What do Donald Trump, John McCain, and Richard Nixon have in common? A fondness for secret plans.
Senator John McCain (R-Ariz.) speaks to reporters during a hearing in Washington, D.C., on Feb. 4, 2015. (Photo by Bloomberg/Getty)
Senator John McCain (R-Ariz.) speaks to reporters during a hearing in Washington, D.C., on Feb. 4, 2015.
We talked earlier about Donald Trump, who announced last night that when it comes to ISIS, he knows of "a method of defeating them quickly and effectively and having total victory." And what, pray tell, is that method? Trump refuses to say.
"If I run, and if I win, I don't want the enemy to know what I'm doing," he told Fox's Greta Van Susteren.
This led my colleague Will Femia to ask a good question: Didn't Sen. John McCain (R-Ariz.) also have "a secret plan to defeat an enemy but he'd only reveal it if America elected him?"
Actually, yes.
During McCain's 2008 campaign, he frequently reassured audiences that, if elected, he'd implement a secret plan to get Osama bin Laden. Naturally, many soon wondered why McCain didn't just share the secret plan with the Bush/Cheney administration, which had largely given up on targeting the al Qaeda leader. The Wall Street Journal reported in January 2008:

"One thing I will not do is telegraph my punches. Osama bin Laden will be the last to know," he said today while riding on the back of his bus between Florida events. In other words: he's not telling. Why not share his strategy with the current occupant of the White House? "Because I have my own ideas and it would require implementation of certain policies and procedures that only as the president of the United States can be taken."

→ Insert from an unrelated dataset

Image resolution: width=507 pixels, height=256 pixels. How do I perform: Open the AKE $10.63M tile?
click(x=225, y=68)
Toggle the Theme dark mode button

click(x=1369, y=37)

That latter part of McCain's response didn't really make much sense, even at the time, but the Republican senator stuck to it and never revealed his secret get-OBL plan. (As it turns out, President Obama had his own ideas on the subject.)
But as long as we're on the subject, it's worth nothing that McCain and Trump aren't alone.  Perhaps the most famous example came in 1968, when Richard Nixon told voters he had a secret plan to end the war in Vietnam, but he wouldn't share it before the election. Nixon won, but there was no secret plan, and the conflict continued.
As longtime readers may recall, the Bush/Cheney White House dipped its toes in similar waters.
* In May 2007, White House officials suggested to lawmakers that they had a secret plan for Iraq, in the event that the "surge" had no effect.
* In February 2007, Henry Kissinger told the Senate Foreign Relations Committee that Bush had a "secret plan to move toward a bipartisan consensus" to stabilize Iraq through diplomacy.
* In 2006, then-Sen. Conrad Burns (R-Mont.) said Bush had a secret plan to succeed in Iraq.
Now, apparently, it's Donald Trump's turn.
Let's make this plain: childish games and imaginary secrets are not a substitute for a national-security policy. Candidates for national office have a responsibility, not only to demonstrate a degree of seriousness, but also to provide voters with a foreign policy vision that can be subjected to detailed scrutiny.
Those who aren't prepared for such scrutiny should consider a different line of work.